First, we need to download the data. We are going to use the dataset produced by the Baryon Oscillation Spectroscopic Survey (BOSS) collaboration, which represents the largest dataset of its kind to date. You can download all necessary data with the following 2 wget commands, just provide the destination path at the end. This will download a bit less than 3Gb of zipped data, which turns into 8Gb after you unzip it.

wget -N https://data.sdss.org/sas/dr12/boss/lss/galaxy_DR12v5_CMASSLOWZTOT_North.fits.gz -P path/to/folder/
wget -N https://data.sdss.org/sas/dr12/boss/lss/galaxy_DR12v5_CMASSLOWZTOT_South.fits.gz -P path/to/folder/

For this project, we need the Python package triumvirate. Please follow the install instructions on the linked page.
Now we are ready to go.

We start by reading in the data catalog using the fitsio package

from astropy.io import fits
from astropy.table import Table
def read_data(filename):
    """
    Read a FITS catalogue and:
      - convert all columns to native-endian (NumPy 2.x safe)
      - make RA, DEC, Z, NZ, and WEIGHT_* columns float64
      - ensure columns are contiguous
      - apply the redshift mask 0.5 < Z < 0.75
    Returns:
      filtered_table (Astropy Table), col_names (list)
    """
    with fits.open(filename, memmap=False) as hdul:
        data = hdul[1].data  # FITS_rec
        t = Table(data)      # work in an Astropy Table for easy column ops

    # 1) Make all columns native-endian and contiguous
    for name in t.colnames:
        col = np.asanyarray(t[name])
        dt = col.dtype
        if dt.byteorder not in ('=', '|'):
            # Convert big-endian to native-endian (NumPy 2.x compatible)
            native_dt = dt.newbyteorder('=')
            col = col.byteswap().view(native_dt)
        col = np.ascontiguousarray(col)
        t[name] = col

    # 2) Promote Triumvirate-relevant columns to float64 ("double")
    to_float64 = ['RA', 'DEC', 'Z', 'NZ', 'WEIGHT_SYSTOT', 'WEIGHT_NOZ', 'WEIGHT_CP', 'WEIGHT_FKP']
    for name in to_float64:
        if name in t.colnames:
            t[name] = np.ascontiguousarray(np.asarray(t[name], dtype=np.float64))
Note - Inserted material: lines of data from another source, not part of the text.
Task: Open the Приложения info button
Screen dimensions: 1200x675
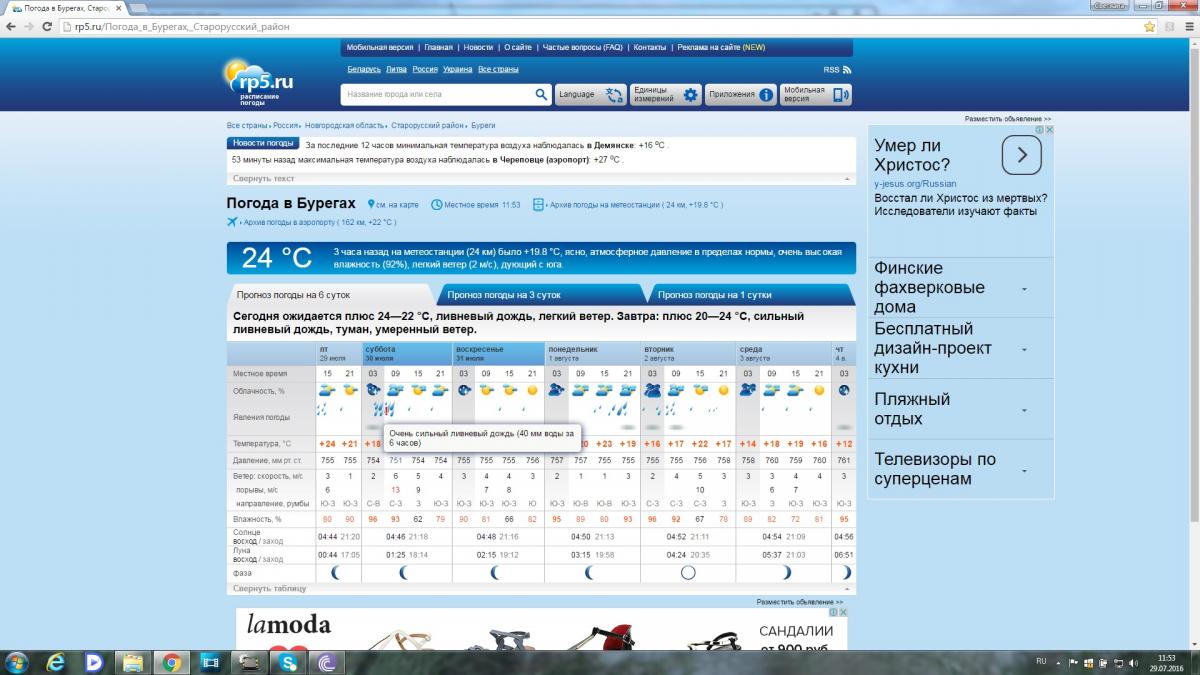Action: pyautogui.click(x=766, y=95)
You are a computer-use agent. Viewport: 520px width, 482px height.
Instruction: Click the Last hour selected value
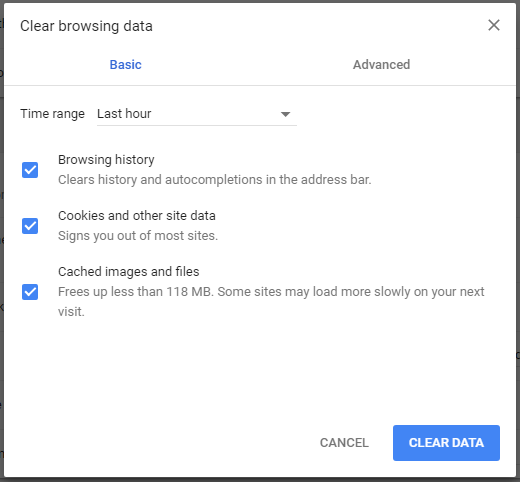[x=124, y=114]
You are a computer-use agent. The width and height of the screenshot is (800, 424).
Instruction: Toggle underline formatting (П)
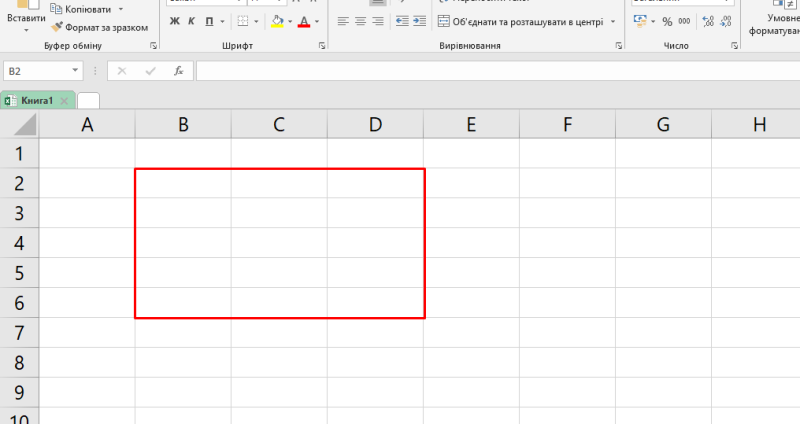click(209, 21)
    # 3) Apply redshift mask
    if 'Z' not in t.colnames:
        raise KeyError("Column 'Z' not found in file.")
    redshift_mask = (t['Z'] > 0.5) & (t['Z'] < 0.75)
    t = t[redshift_mask]

    print("col_names =", t.colnames)
    print(len(t['Z']))

    return t, t.colnames

This function prints out the column headers, which should look like this

col_names = ['RA', 'DEC', 'RUN', 'RERUN', 'CAMCOL', 'FIELD', 'ID', 'ICHUNK', 'IPOLY', 'ISECT', 'FRACPSF', 'EXPFLUX', 'DEVFLUX', 'PSFFLUX', 'MODELFLUX', 'FIBER2FLUX', 'R_DEV', 'EXTINCTION', 'PSF_FWHM', 'AIRMASS', 'SKYFLUX', 'EB_MINUS_V', 'IMAGE_DEPTH', 'IMATCH', 'Z', 'WEIGHT_FKP', 'WEIGHT_CP', 'WEIGHT_NOZ', 'WEIGHT_STAR', 'WEIGHT_SEEING', 'WEIGHT_SYSTOT', 'NZ', 'COMP', 'PLATE', 'FIBERID', 'MJD', 'FINALN', 'TILE', 'SPECTILE', 'ICOLLIDED', 'INGROUP', 'MULTGROUP']
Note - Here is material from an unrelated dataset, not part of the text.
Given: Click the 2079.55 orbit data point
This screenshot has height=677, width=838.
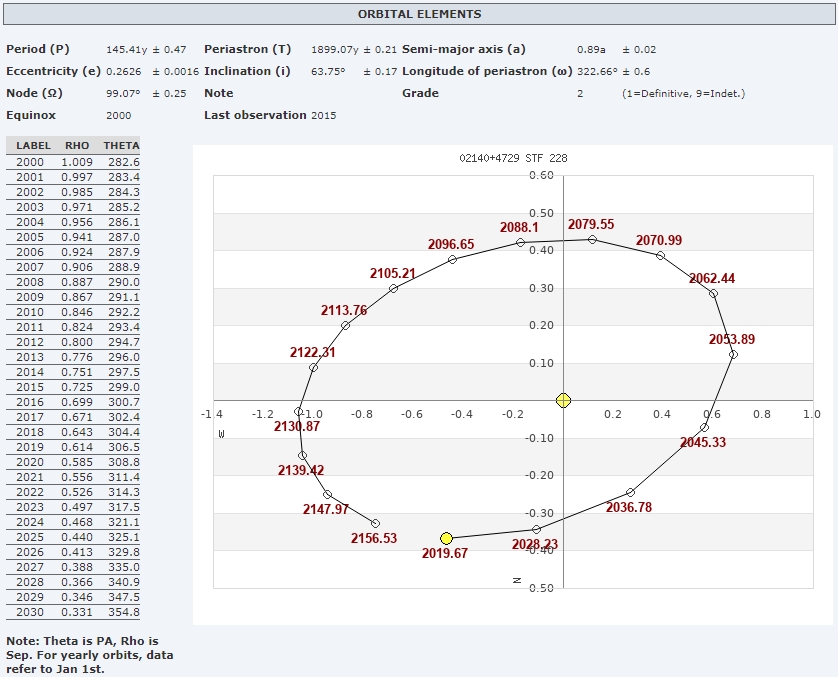Looking at the screenshot, I should pos(592,239).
In this tutorial, we will use only a subset of the columns given here. Namely, we will only use the positions of the galaxies given by the angles on the sky in 'RA' (right ascension) and 'DEC' (declination) as well as the redshift 'Z'. The redshift describes how much the light spectrum of the galaxy has been shifted in wavelength due to the expansion of the Universe. Most of the galaxies in this dataset are several billion light-years away from us, meaning the light travelled a significant fraction of the existence of the Universe before reaching us. Galaxies which are further away have a larger redshift and we will use the redshift later, together with the right ascension and declination, to get a 3D position for all galaxies.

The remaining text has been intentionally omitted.